§ What this task involves: Copy out the lines from the one containing "Image resolution: width=249" through the one containing "Action: point(224,90)", word for word and including both ends. Leave the pictures out of your answer.

>> START Record set

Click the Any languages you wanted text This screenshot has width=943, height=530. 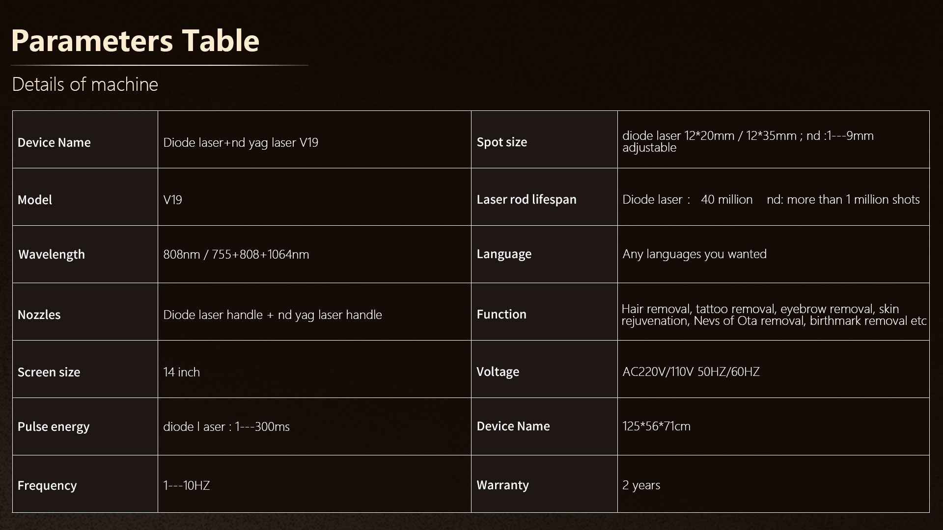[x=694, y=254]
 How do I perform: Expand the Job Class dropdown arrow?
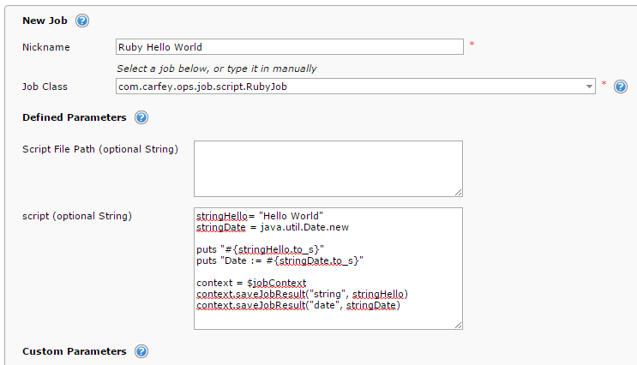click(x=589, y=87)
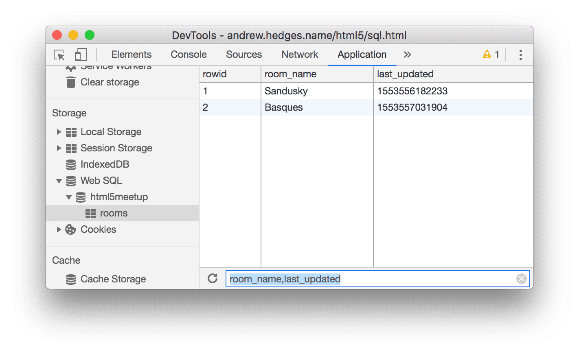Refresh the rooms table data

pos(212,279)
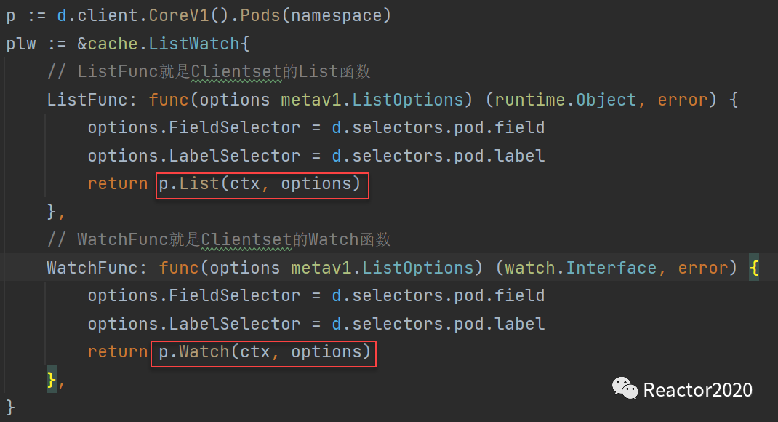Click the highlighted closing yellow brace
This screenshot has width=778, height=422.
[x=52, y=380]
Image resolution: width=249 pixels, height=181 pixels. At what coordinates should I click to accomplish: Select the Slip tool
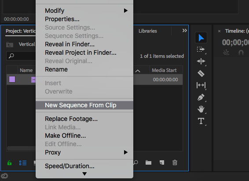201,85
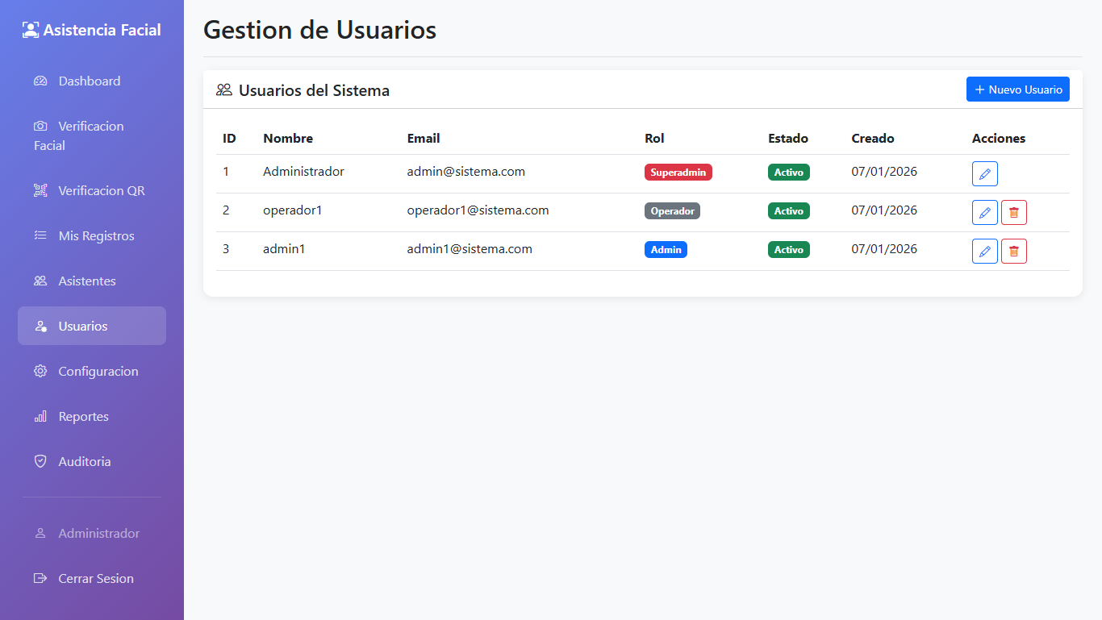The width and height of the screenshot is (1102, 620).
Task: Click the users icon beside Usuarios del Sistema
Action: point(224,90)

>> END Record set
>> START Record set

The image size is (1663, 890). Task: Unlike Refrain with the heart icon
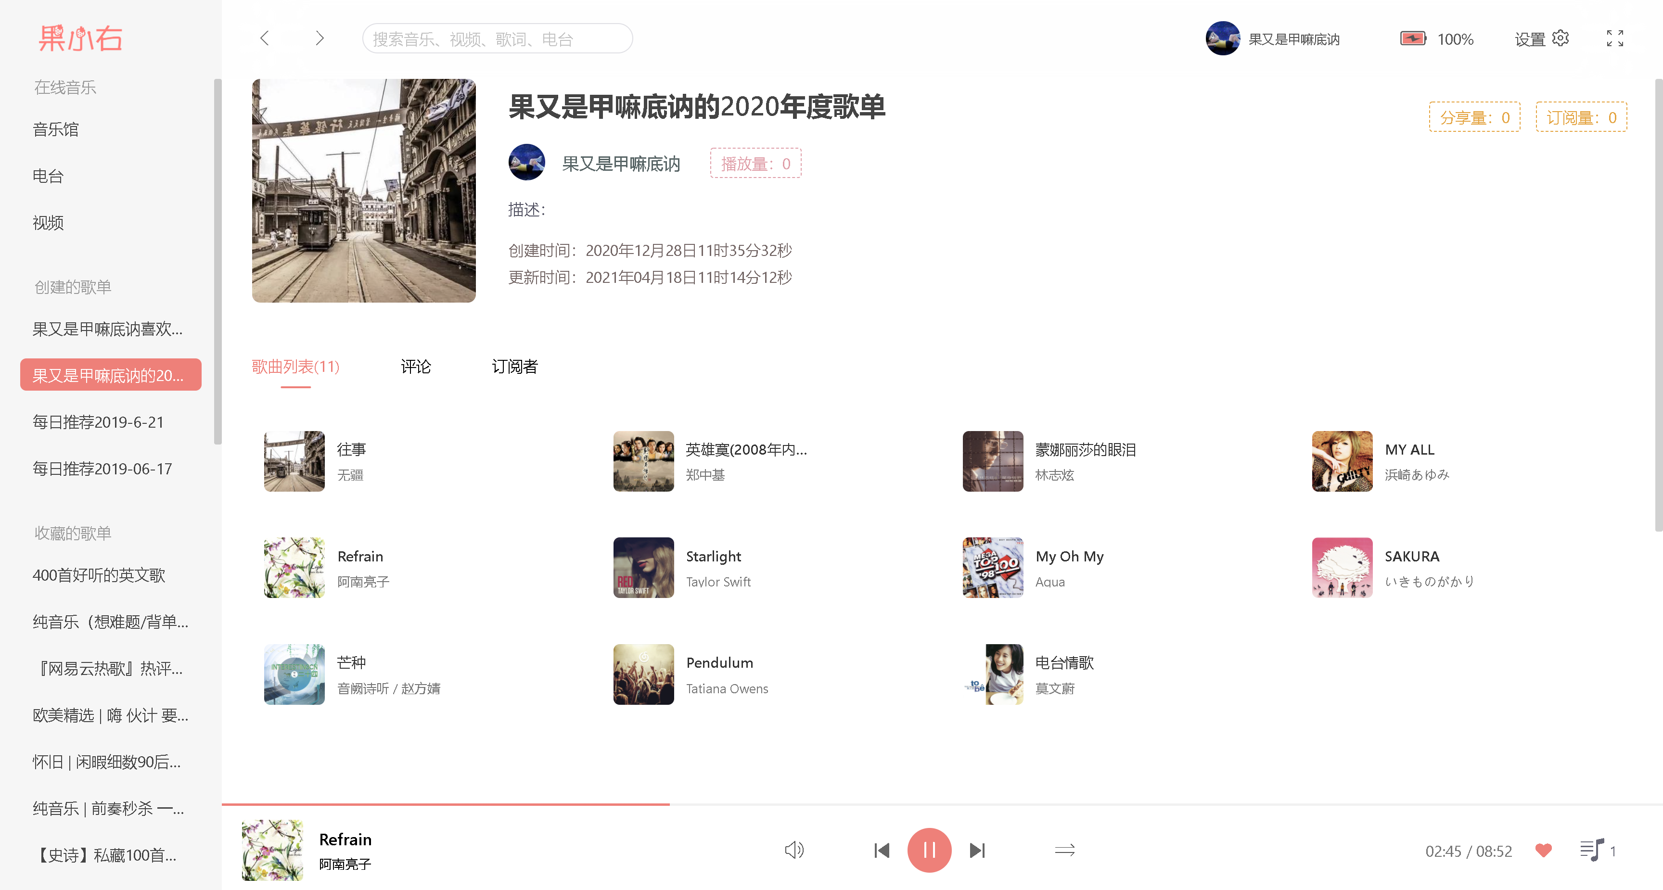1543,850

>> END Record set

§ Final result:
Image resolution: width=249 pixels, height=181 pixels. At what coordinates should I click to accomplish: Select the Slip tool
201,85
The width and height of the screenshot is (1102, 620).
Task: Click the users icon beside Usuarios del Sistema
Action: point(224,90)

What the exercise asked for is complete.